Once you find the line with "[Zwiększ ilość] (1288, 233)" in the entries below, return exactly every line from it through the line with "Cities (351, 20)".

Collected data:
__________________________________________________

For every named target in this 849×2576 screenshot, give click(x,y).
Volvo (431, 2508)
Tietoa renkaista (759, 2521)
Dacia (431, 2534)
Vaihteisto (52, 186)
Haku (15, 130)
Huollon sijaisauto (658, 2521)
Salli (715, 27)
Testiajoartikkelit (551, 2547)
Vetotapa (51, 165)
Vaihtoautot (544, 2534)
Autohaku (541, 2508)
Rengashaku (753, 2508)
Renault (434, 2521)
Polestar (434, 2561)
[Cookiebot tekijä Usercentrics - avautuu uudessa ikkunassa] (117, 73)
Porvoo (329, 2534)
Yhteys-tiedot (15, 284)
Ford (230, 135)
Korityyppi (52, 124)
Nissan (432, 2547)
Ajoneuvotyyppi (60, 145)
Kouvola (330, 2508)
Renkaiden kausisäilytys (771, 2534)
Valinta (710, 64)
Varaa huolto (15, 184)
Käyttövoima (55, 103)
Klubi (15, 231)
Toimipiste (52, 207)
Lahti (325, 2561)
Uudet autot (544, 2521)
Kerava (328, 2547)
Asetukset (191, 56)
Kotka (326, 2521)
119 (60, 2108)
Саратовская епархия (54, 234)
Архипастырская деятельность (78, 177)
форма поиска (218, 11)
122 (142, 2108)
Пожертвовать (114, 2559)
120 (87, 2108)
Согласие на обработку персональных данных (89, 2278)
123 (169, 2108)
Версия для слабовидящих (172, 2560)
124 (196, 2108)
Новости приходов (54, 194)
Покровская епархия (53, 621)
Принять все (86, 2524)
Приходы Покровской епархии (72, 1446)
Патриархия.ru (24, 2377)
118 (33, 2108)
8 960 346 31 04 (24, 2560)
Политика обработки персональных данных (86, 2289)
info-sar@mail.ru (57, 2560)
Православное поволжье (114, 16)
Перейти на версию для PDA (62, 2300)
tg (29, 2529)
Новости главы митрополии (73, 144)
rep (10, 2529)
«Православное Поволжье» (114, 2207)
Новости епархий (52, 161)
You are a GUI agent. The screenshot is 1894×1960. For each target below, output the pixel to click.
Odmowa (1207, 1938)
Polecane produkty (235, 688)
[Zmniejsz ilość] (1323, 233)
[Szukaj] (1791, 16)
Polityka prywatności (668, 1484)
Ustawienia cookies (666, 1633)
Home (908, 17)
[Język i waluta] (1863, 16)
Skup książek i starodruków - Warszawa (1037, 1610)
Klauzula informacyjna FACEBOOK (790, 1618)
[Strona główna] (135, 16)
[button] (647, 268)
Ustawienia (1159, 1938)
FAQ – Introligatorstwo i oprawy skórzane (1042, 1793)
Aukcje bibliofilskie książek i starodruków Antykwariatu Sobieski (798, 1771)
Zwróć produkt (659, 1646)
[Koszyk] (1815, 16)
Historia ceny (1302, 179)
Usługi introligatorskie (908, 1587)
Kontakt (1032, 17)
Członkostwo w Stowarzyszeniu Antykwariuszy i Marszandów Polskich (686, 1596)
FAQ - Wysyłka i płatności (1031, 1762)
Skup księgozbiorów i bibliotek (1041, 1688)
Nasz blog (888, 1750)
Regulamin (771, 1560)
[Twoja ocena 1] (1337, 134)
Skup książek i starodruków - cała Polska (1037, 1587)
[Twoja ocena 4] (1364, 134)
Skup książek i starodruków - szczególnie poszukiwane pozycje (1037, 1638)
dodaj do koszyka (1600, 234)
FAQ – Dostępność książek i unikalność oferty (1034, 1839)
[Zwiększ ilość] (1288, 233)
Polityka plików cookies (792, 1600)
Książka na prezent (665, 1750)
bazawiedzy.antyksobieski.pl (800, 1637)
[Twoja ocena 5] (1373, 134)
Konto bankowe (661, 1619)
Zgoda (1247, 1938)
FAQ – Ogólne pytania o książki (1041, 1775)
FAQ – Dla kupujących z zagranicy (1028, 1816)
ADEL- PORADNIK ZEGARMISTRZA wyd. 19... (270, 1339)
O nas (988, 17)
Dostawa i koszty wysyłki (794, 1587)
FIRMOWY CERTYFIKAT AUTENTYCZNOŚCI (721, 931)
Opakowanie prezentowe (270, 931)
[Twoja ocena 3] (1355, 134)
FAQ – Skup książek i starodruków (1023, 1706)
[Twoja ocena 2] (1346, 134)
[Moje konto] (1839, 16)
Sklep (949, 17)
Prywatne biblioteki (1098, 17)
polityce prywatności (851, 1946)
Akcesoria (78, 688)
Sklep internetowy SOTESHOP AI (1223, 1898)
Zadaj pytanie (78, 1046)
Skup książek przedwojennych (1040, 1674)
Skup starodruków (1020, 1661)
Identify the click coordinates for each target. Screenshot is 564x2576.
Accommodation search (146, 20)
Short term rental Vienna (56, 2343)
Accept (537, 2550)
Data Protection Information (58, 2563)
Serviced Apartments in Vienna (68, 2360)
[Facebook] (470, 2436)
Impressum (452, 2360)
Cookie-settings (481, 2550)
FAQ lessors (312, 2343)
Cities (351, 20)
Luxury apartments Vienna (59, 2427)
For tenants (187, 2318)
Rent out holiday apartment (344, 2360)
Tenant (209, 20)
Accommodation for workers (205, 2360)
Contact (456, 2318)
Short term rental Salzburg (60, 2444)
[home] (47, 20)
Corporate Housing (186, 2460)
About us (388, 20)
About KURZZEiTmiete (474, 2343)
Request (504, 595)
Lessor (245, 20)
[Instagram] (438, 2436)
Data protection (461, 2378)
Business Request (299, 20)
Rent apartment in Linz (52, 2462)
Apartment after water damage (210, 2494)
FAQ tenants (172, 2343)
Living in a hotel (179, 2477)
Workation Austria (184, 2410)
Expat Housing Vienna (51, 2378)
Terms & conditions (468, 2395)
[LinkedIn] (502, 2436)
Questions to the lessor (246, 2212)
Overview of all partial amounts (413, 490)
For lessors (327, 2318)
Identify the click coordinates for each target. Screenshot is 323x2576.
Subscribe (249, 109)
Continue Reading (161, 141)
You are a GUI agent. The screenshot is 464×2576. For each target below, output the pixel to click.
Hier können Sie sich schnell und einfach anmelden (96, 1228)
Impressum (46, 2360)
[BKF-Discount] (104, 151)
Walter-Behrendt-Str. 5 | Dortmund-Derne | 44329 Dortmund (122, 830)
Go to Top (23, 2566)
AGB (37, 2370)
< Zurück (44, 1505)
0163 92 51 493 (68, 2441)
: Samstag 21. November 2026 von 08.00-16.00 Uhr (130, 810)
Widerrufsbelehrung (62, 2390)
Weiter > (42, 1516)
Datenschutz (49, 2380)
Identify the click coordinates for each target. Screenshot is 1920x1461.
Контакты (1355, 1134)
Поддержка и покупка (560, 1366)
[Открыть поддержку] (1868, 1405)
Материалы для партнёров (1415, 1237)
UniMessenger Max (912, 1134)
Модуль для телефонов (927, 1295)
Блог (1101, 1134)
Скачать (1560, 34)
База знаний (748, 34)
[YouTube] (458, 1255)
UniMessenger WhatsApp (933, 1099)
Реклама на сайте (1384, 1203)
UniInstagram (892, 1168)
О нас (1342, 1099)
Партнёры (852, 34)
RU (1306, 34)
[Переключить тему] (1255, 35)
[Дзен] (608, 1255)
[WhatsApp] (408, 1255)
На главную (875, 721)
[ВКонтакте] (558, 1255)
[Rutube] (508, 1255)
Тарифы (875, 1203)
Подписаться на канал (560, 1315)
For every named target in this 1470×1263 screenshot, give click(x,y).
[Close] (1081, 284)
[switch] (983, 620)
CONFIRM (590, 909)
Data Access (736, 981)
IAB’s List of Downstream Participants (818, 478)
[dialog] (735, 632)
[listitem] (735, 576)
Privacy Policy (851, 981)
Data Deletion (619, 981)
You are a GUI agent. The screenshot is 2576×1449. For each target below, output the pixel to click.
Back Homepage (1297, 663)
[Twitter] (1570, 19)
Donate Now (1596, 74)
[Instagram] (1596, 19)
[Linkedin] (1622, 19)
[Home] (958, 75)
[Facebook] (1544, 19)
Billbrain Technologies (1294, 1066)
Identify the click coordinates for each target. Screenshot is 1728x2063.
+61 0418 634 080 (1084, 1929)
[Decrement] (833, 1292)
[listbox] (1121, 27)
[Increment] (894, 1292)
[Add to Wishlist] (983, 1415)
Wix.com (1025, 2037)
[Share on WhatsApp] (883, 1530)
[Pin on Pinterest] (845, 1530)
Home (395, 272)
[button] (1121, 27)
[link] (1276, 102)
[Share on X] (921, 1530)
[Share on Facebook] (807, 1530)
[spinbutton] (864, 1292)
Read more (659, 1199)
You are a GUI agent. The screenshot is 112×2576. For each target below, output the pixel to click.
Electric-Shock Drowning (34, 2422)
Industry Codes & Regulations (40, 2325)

__________________________________________________

- **Response to this exercise**
[Zwiększ ilość] (1288, 233)
Polityka plików cookies (792, 1600)
Książka na prezent (665, 1750)
bazawiedzy.antyksobieski.pl (800, 1637)
[Twoja ocena 5] (1373, 134)
Konto bankowe (661, 1619)
Zgoda (1247, 1938)
FAQ – Ogólne pytania o książki (1041, 1775)
FAQ – Dla kupujących z zagranicy (1028, 1816)
ADEL- PORADNIK ZEGARMISTRZA wyd. 19... (270, 1339)
O nas (988, 17)
Dostawa i koszty wysyłki (794, 1587)
FIRMOWY CERTYFIKAT AUTENTYCZNOŚCI (721, 931)
Opakowanie prezentowe (270, 931)
[Twoja ocena 3] (1355, 134)
FAQ – Skup książek i starodruków (1023, 1706)
[Twoja ocena 2] (1346, 134)
[Moje konto] (1839, 16)
Sklep (949, 17)
Prywatne biblioteki (1098, 17)
polityce prywatności (851, 1946)
Akcesoria (78, 688)
Sklep internetowy SOTESHOP AI (1223, 1898)
Zadaj pytanie (78, 1046)
Skup książek przedwojennych (1040, 1674)
Skup starodruków (1020, 1661)
Identify the click coordinates for each target. Screenshot is 564x2576.
Accommodation search (146, 20)
Short term rental Vienna (56, 2343)
Accept (537, 2550)
Data Protection Information (58, 2563)
Serviced Apartments in Vienna (68, 2360)
[Facebook] (470, 2436)
Impressum (452, 2360)
Cookie-settings (481, 2550)
FAQ lessors (312, 2343)
Cities (351, 20)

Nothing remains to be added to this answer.